The visual style of the book has been compared to Dorling Kindersley's Eyewitness series. The book uses faux xenophobia to illustrate the cultural differences of various nations, often mocking racial stereotypes with satirical comments. Each section contains "facts" about the nation, a brief history, and other information.

Elements of the book have been transferred to an electronic format available on the paper's website and as a layer on Google Earth. Our Dumb World is also available as an audio book.

== Development ==
Editor-in-chief Scott Dikkers struggled to organize writing for the atlas, ultimately settling on theming each entry on an American state or country around a central joke. The troubled writing process led to the resignation of longtime Onion graphics editor Mike Loew.
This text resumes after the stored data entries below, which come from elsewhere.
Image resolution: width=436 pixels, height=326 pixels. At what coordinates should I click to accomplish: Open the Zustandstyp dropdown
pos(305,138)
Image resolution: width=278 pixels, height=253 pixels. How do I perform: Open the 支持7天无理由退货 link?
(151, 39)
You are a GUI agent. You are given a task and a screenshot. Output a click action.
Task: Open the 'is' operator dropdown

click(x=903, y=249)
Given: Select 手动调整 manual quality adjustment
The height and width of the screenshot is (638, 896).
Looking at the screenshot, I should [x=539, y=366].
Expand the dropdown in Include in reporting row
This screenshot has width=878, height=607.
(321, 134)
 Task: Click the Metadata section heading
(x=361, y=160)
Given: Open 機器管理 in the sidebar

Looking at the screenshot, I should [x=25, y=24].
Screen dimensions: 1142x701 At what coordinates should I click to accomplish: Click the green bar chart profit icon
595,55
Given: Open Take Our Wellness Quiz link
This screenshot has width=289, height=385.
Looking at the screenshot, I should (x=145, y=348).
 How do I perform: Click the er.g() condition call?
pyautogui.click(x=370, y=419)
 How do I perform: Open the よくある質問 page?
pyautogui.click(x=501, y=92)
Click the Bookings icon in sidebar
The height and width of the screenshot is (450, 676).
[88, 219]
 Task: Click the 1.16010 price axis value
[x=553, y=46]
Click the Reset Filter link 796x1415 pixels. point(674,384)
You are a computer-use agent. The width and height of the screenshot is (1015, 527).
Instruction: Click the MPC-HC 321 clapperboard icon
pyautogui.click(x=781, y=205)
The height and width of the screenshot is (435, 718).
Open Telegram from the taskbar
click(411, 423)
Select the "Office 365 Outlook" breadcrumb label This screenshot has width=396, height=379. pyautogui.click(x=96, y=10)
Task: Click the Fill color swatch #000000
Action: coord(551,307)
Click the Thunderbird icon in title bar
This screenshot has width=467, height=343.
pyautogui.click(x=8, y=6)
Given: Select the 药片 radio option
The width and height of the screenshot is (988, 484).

==Contents of Our Dumb World==
The book starts off with an introduction written by fictional Onion publisher T. Herman Zweibel. Next is a history of cartography, continental drift, following a typical structure for real atlases. Geographical sections follow, again modelled after actual atlases, but all content being a deliberate mixing of some factual information with humorous falsehoods, often outlandish stereotypes of various regions, cultures, etc. Examples of entirely false statements based loosely on actual geographical realities are given for context and style.

===United States===
An example of the typical humorous style of the book: Maine is described as an L. L. Bean catalogue. L. L. Bean operates out of Maine, and is one of the state's more notable businesses, but this is not political commentary on the state, so much as an absurdist image of a state being literally a mail order catalog.

===Rest of North America===
Chapter title presumes an American bias to the entire book as a central premise of its humor.

===South America===
French Guiana was forgotten by France, and its rediscovery sparked France to see what other things it possesses (French overseas departments). This never happened, but is poking fun at the general idea of colonial powers neglecting their colonies.

===Africa===
Madagascar is ruled by lemurs, where in reality the island is known for being the exclusive home for this group of animals.

=== Middle East===
Kuwait is presented as a person thinking about their relationship with the US, unaware they are being used by them, reducing any real geopolitical concerns to a personal drama.

===Europe===
The phrase "France lays claim to being the entire world" pokes fun at Francophone pride and presumed centrality.

===Asia===
China's most produced product is listed as Chinese people, poking fun at stereotypes about the large population of China.

===Australia===
The entry for Tonga (part of Oceania, often included with Australia) claims that the writers made the country up, and includes clearly fabricated facts about it.

===The Polar regions===
The article on the North Pole denies the existence of Father Christmas before asking "Where do all the presents come from?".
The article on Greenland claims that the island is the largest landmass in the world (referencing the Mercator projection distortion of land masses at the top and bottom of the projection).

==Critical reaction==
Critical reaction to Our Dumb World has been generally positive with reviewers praising the humor and use of satire. In the New York Times, William Grimes called it "an astoundingly offensive guide to the states of the union and the countries of the world, compiled on the premise that all countries are ridiculous and contemptible" and found it "sophomoric, transgressive and intermittently brilliant."